古代エジプトの調査・魅力発信
古代文明の神秘に憧れ、志した大学の受験に失敗。恩師の言葉に背中を押され、進学はせずに19歳でエジプトの首都・カイロに単身で渡った。遺跡は観光客であふれ、抱いていた幻想とのギャップに驚いた。「でも、このまま戻るわけにはいかない。まだ満足していない」。ガイドとして働き、数え切れないほど遺跡に足を運んだ。
「本当に古代エジプトが好きなのか」。悩み抜いた末、現地の大学に進み古代の歴史や文字を学ぶ。それまでのガイドの体験を知識で肉づけしていくことは、楽しかった。一方で、過去をひもとくには欠かせない発掘の現場への思いが募った。卒業後は、考古学の道へ踏み出した。

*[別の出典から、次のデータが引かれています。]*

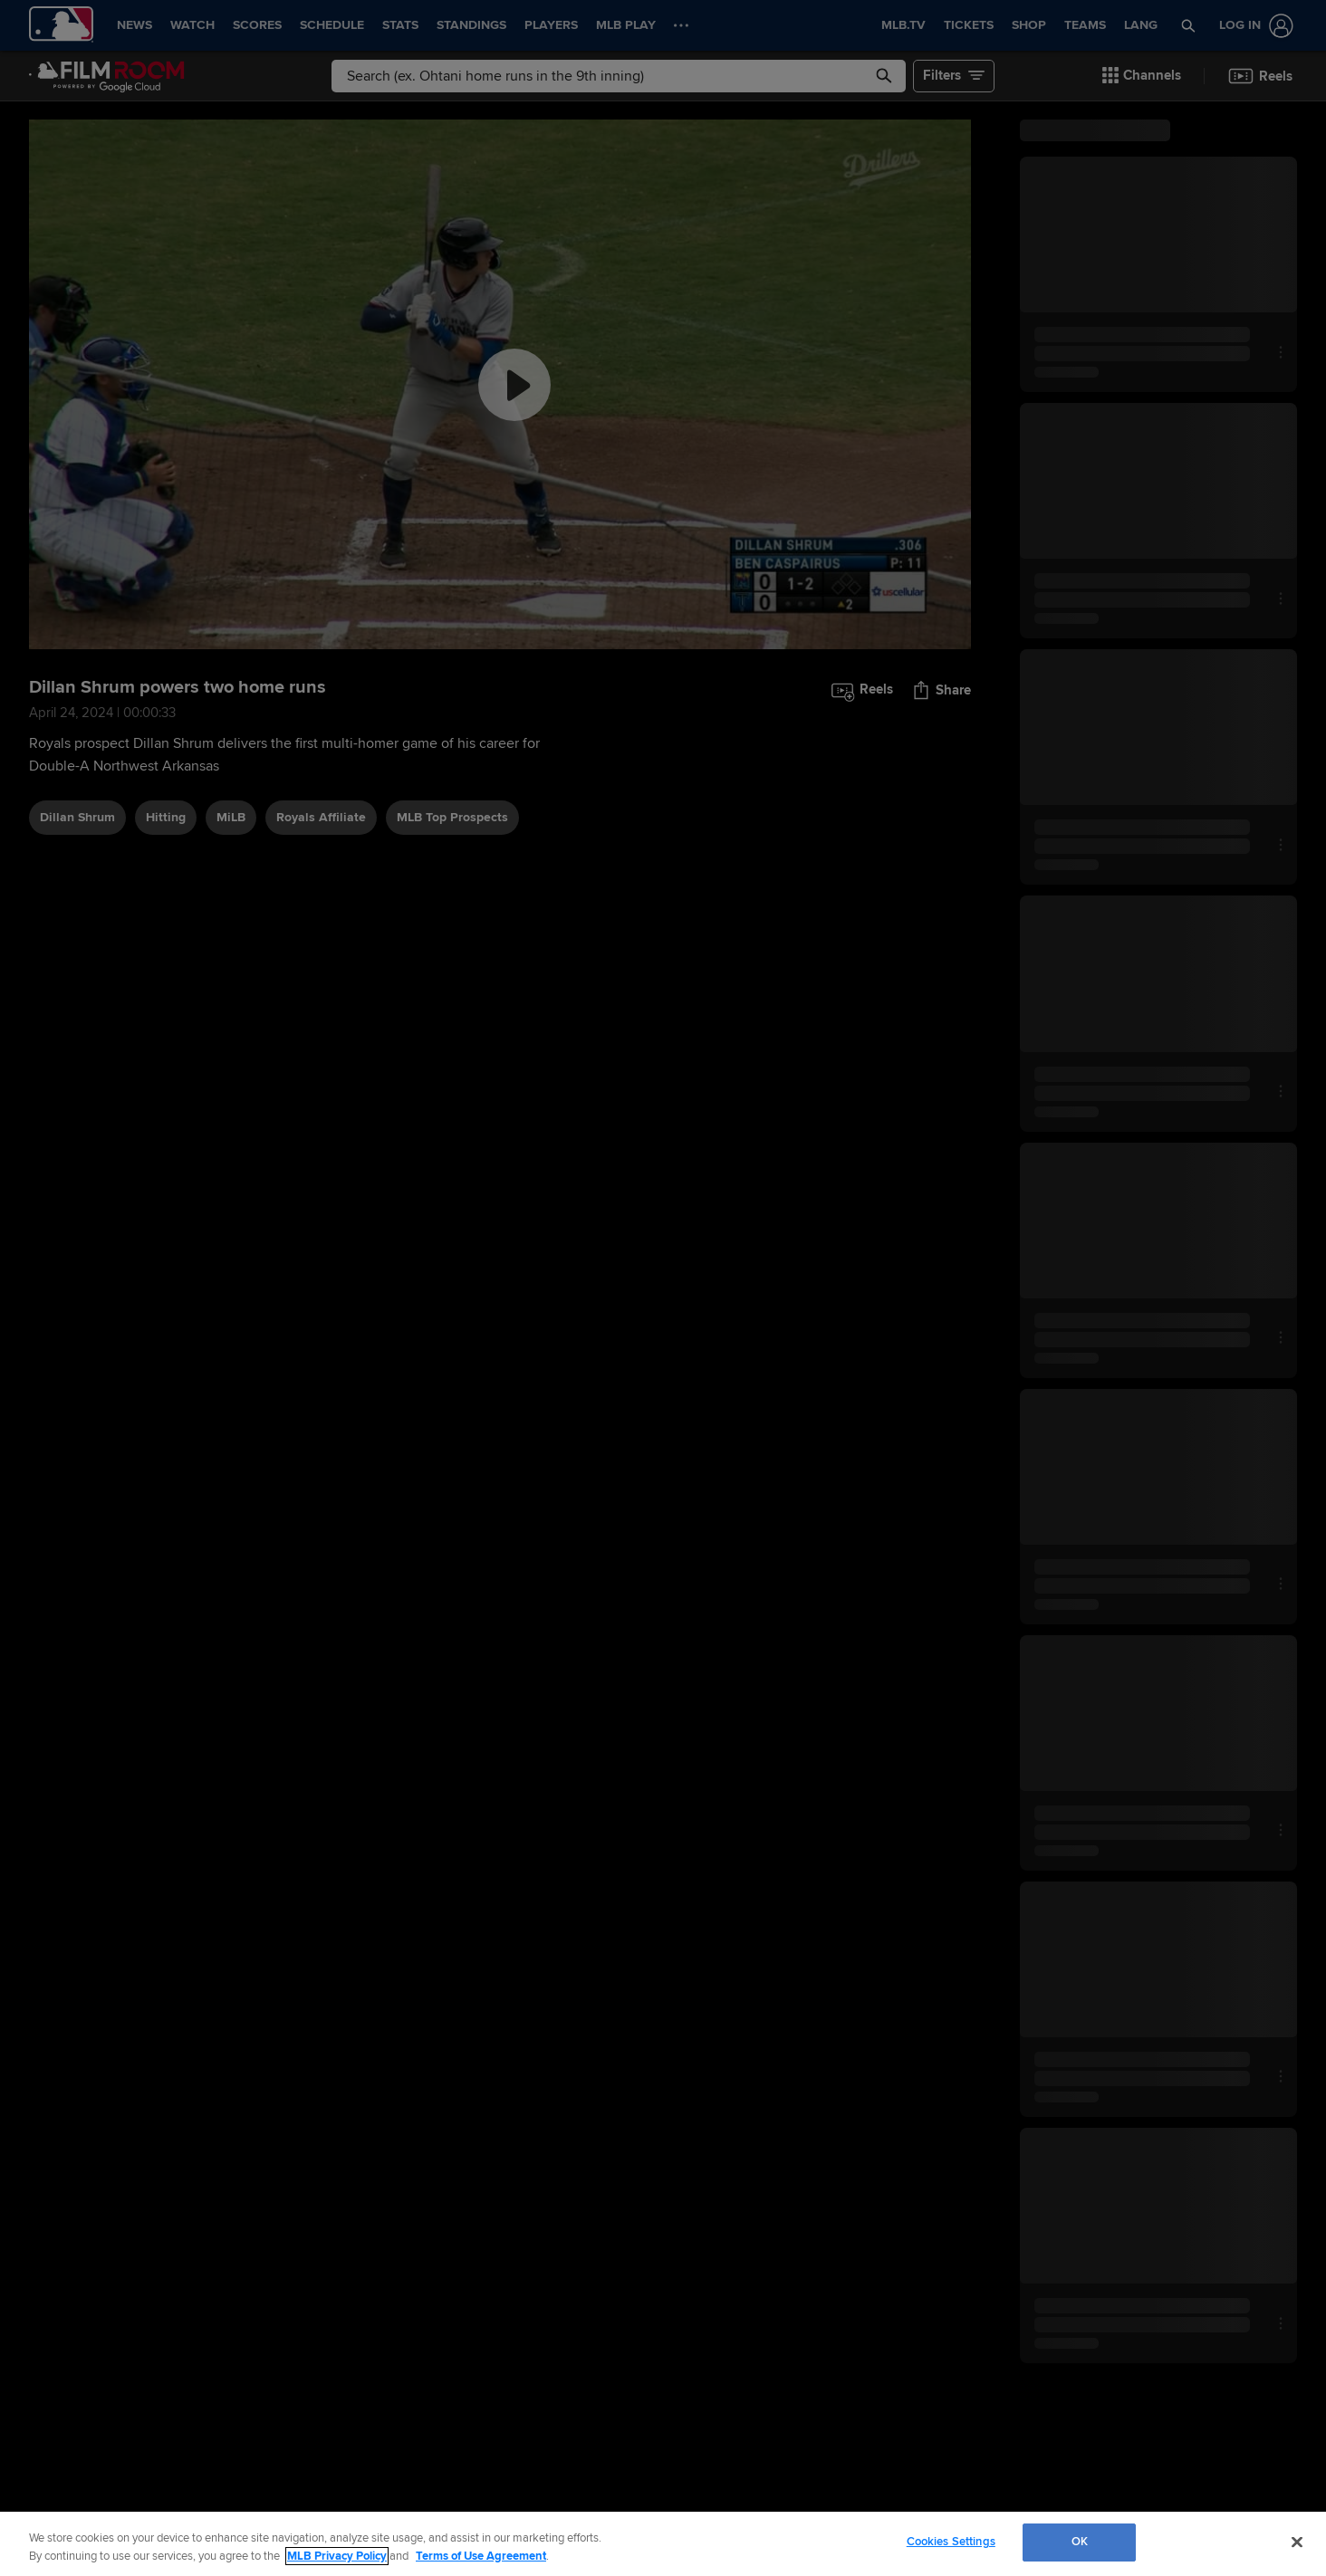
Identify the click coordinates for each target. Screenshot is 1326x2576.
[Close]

ギザの都市遺構「ピラミッド・タウン」、スフィンクスなど、さまざまな遺跡の発掘調査に関わる。2016年には米国のナショナル・ジオグラフィック協会が先進的な科学者・探検家に贈る「エマージング・エクスプローラー」を受賞した。17年には世界で初めて、ドローンを用いて「ギザの3大ピラミッド」を3D計測。3DCGやAI(人工知能)を用いた調査、発掘物の研究では、複数の分野の専門家と力を合わせることが欠かせない。「チーム」を重んじる。
現在は名古屋大学で教え、エジプトにも年数回調査に訪れる。テレビ番組やYouTubeチャンネルを通して、古代エジプトの魅力の発信も欠かさない。

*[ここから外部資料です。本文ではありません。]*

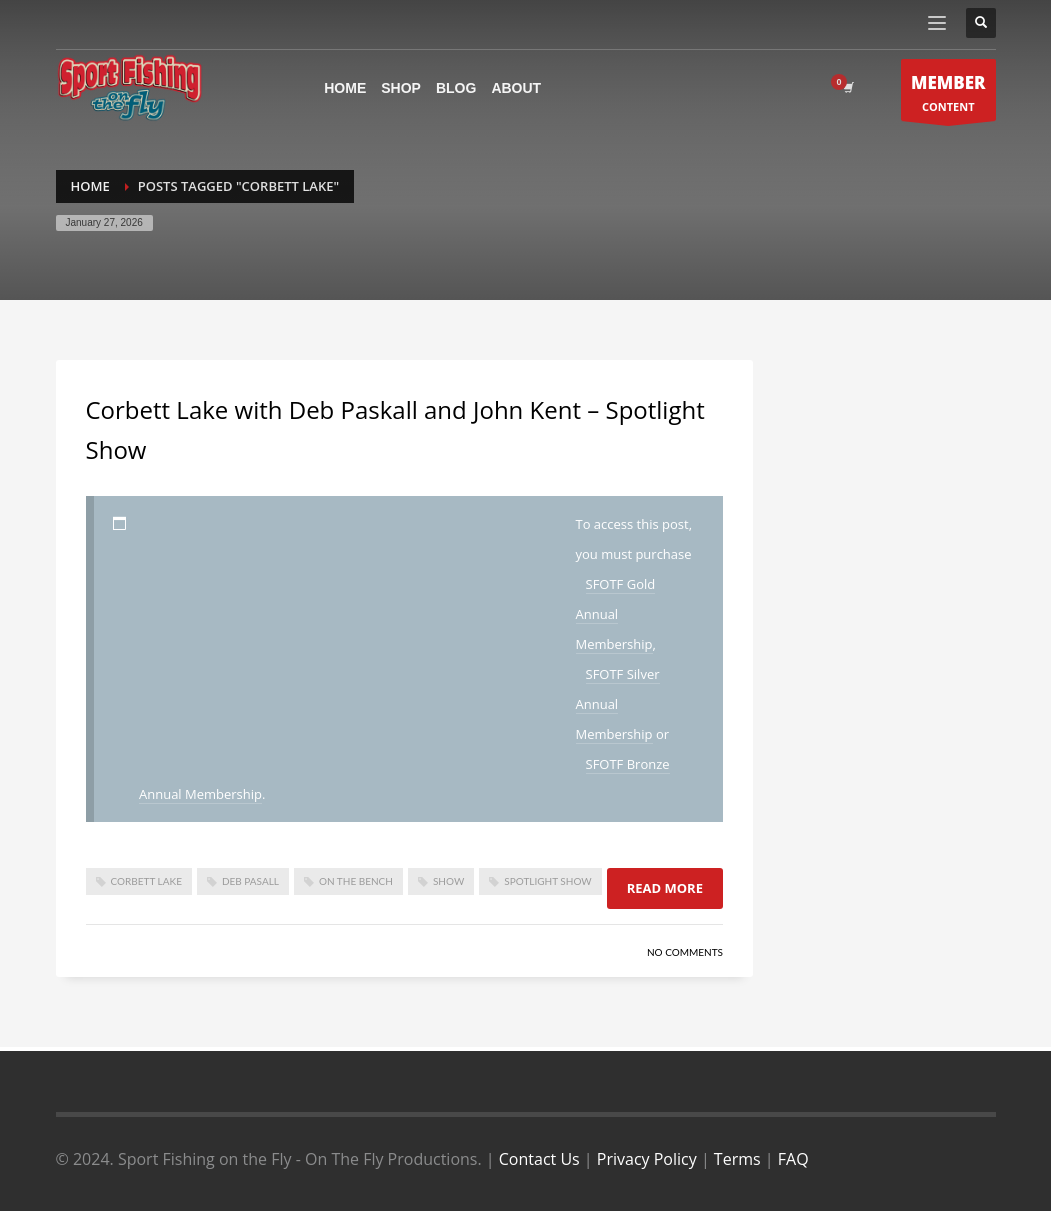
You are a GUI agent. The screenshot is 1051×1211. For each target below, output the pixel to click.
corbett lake (146, 881)
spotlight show (547, 881)
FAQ (793, 1159)
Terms (737, 1159)
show (448, 881)
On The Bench (356, 881)
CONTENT (948, 95)
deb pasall (250, 881)
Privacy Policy (647, 1159)
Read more (665, 888)
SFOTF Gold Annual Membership (616, 614)
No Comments (685, 952)
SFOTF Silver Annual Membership (618, 704)
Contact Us (539, 1159)
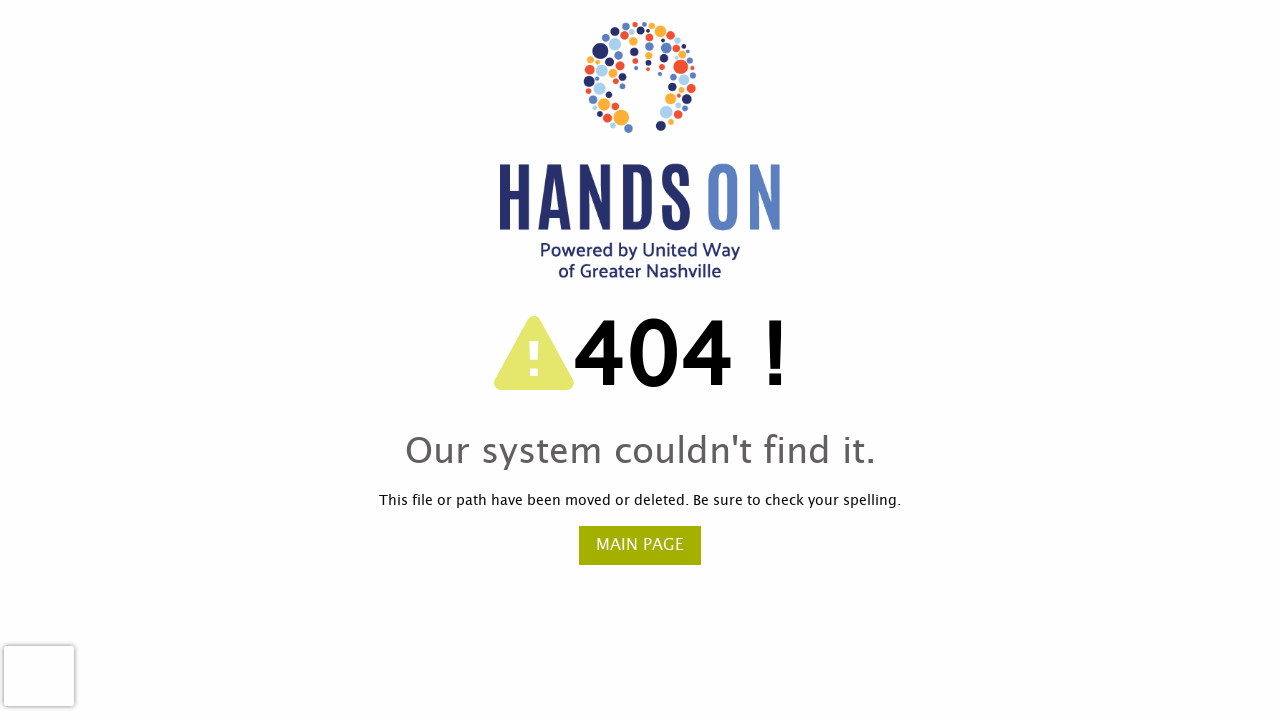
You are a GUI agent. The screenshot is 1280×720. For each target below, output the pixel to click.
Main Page (640, 545)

東京・六本木で4月6日まで開催中の展覧会「ブルックリン博物館所蔵 特別展 古代エジプト」の監修を務めた。最新のピラミッド研究についての映像や、当時の人々の死生観を伝える展示も。初期から末期まで約3千年の歴史を広く扱う展示から「古代エジプト文明の『一生』を知ってほしい」という。(奥苑貴世)
河江肖剰(かわえ・ゆきのり)
1972年、兵庫県生まれ。名古屋大学デジタル人文社会科学研究推進センター教授。92年から2008年までカイロ在住。ギザの3大ピラミッドやスフィンクスなど、さまざまな考古学調査に20年以上携わる。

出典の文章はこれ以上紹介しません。